Kiner Statue (photo Kenny Muz/Flickr)
  • 2008 - Alhambra, California, dedicated a bronze statue to honor of its native son Ralph Kiner for his "accomplishments and contributions to the game of professional baseball and sports broadcasting.” The former Pirates slugger, a member of the Hall of Fame, grew up in Alhambra and graduated from its high school in 1940 before moving on to Southern Cal and the Buccos. 
  • 2010 - The Brewers romped over the Bucs 17-3 for their 22nd straight win over Pittsburgh at Miller Park after they had already taken the opening series by 8-1, 8-0 and 20-0 tallies. The curse, dating back to 2007, was snapped the next day 7-3 by the Pirates, who also took the third game of the series for good measure. 
  • 2016 - Pittsburgh pounded five home runs in the thin air of Coors Field to claim a 9-4 win over the Colorado Rockies. Andrew McCutchen hit three long balls and chased home five runs. With his second career three-dinger match, Cutch joined Ralph Kiner (four), Willie Stargell (four) and Roberto Clemente (two) on the list of players who have multiple three-homer games as Pirates.
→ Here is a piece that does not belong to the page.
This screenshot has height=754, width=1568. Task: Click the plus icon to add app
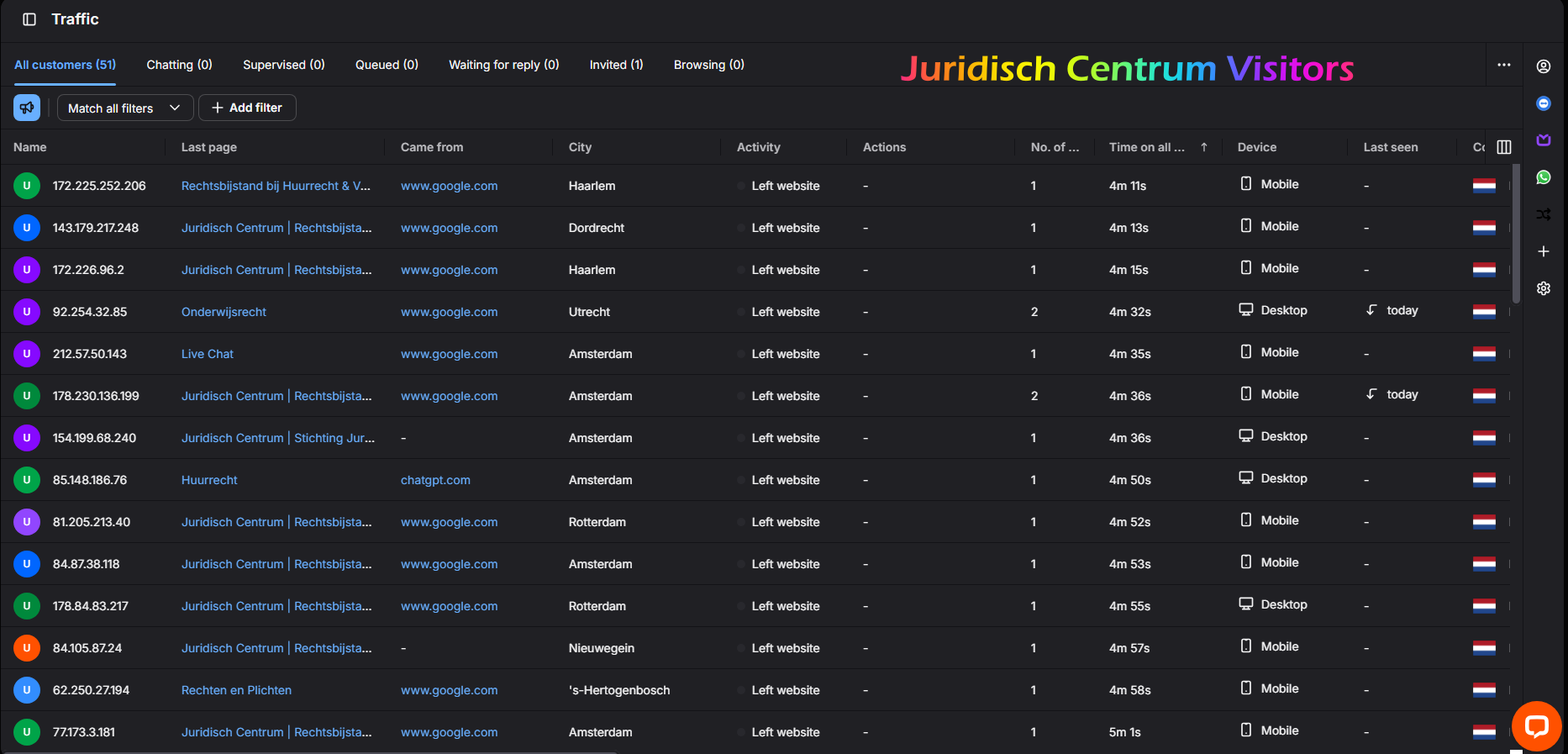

Starling Marte and David Freese added to the fence busting party, propelling Gerrit Cole to victory. 
Gift's first hit (photo Pittsburgh Pirates)
  • 2017 - IF Gift Ngoepe made his first MLB appearance, going 1-for-2 (he singled in his first big league at-bat) with a walk and turning the game-ending DP as the Pirates hung on to beat the Cubs 6-5 at PNC Park. Ngoepe was the first African native (he’s from South Africa) to ever play in the majors, and it took the 27-year-old eight-plus minor league seasons to get the call. Pittsburgh jumped off to a 5-1 lead, started off by Josh Harrison’s lead-off homer in the first. Josh Bell later went long (both Joshes collected a pair of hits), but the Cubs kept chipping away. After an error on a potential inning-ending DP ball in the ninth left two Cubbies aboard, Tony Watson served up another grounder that did the trick to save Wade LeBlanc’s win. 
  • 2017 - Ellwood City’s Hack Wilson, who banged 56 home runs and drove in a major league record 191 runs in 1930, was recognized before the Cubs game at PNC Park. It was it the 117th anniversary of Wilson’s birth, who put up those big 1930 numbers as a Cubbie (he spent half his 12-year career in Chicago from 1926-31), the night’s opponents. It was a nice touch by the Ellwood City Area Historical Society to recognize a local boy that made good, even if the Cubs didn’t opt to participate in the celebration. Proving once again that karma is a beach, Chicago lost 6-5.